Luzius Cavelti: Plusieurs pays imposent la valeur locative, comme les Pays-Bas, la Belgique, le Luxembourg ou différents États fédéraux des États-Unis. L’impôt a toutefois été réduit en de nombreux endroits. La plupart des pays européens ne connaissent pas l’imposition de la valeur locative.
plaidoyer:Les contribuables sont-ils suffisamment bien représentés au sein du Parlement face aux lobbyistes des banques et des cantons?
Carlo Sommaruga: Il y a 246 contribuables au Parlement. La question est de savoir quel groupe de contribuables ces 246 parlementaires représentent. Il est problématique de constater que la majorité bourgeoise du Parlement ne défend que les intérêts des privilégiés – et pas seulement sur les questions immobilières.
Luzius Cavelti
Professeur de droit fiscal à l’Université de Bâle et associé dans une étude d’avocat à Küsnacht (ZH)
Carlo Sommaruga
Avocat, conseiller aux États (PS, GE) et président de l’ASLOCA
Le Parlement veut supprimer la valeur locative
Le propriétaire qui occupe son propre logement doit pour l’heure s’acquitter d’un impôt basé sur un revenu fictif correspondant au montant du loyer perçu en cas de location du bien immobilier. Le Parlement délibère actuellement sur un changement de système fiscal en matière d’impôt sur le revenu. Les deux Chambres prévoient ainsi de supprimer la valeur locative.

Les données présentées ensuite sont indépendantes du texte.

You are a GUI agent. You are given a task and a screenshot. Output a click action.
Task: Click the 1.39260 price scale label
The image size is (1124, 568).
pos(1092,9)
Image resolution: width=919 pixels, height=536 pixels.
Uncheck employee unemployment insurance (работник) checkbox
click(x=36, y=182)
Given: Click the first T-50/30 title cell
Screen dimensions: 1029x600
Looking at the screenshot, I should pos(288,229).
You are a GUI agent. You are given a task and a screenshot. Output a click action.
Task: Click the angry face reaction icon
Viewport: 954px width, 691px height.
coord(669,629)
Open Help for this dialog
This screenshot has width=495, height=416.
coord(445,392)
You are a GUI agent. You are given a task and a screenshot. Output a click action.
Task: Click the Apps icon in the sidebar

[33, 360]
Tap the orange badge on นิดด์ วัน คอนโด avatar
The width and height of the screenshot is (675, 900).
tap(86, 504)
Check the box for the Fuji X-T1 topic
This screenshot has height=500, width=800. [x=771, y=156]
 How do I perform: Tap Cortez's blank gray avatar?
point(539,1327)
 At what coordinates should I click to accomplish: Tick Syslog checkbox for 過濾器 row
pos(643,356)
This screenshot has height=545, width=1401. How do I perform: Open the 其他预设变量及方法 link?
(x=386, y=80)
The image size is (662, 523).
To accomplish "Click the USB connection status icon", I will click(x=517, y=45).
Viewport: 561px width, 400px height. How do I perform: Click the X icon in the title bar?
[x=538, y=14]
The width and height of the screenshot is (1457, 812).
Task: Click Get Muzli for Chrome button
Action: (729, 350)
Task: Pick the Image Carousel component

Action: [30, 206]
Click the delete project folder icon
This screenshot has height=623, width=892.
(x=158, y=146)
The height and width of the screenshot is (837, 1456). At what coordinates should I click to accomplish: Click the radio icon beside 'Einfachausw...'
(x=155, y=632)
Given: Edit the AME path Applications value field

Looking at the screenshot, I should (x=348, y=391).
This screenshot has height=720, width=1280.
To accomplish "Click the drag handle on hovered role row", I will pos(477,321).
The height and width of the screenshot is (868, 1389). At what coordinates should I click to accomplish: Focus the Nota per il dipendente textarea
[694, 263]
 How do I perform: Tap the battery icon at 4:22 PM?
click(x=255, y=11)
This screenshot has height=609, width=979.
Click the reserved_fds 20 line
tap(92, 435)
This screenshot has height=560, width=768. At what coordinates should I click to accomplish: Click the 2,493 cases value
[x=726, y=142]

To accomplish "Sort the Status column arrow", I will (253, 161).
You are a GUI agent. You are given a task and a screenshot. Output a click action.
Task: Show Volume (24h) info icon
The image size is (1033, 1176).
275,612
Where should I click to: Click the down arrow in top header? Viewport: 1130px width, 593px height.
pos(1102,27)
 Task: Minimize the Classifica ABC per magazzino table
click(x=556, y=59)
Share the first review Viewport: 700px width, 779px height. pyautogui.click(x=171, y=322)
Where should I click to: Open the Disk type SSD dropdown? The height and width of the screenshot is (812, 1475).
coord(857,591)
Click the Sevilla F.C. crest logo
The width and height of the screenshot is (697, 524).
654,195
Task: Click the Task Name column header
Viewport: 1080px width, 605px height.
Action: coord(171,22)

En contrepartie, les frais d’entretien ne pourront plus être déduits de l’impôt sur le revenu. En revanche, les Chambres ne s’accordent pas sur l’éventuelle suppression de la déduction des intérêts passifs. Le Conseil national souhaite qu’une déduction de 40% des intérêts soit encore prise en compte alors que le Conseil des États table sur 70%.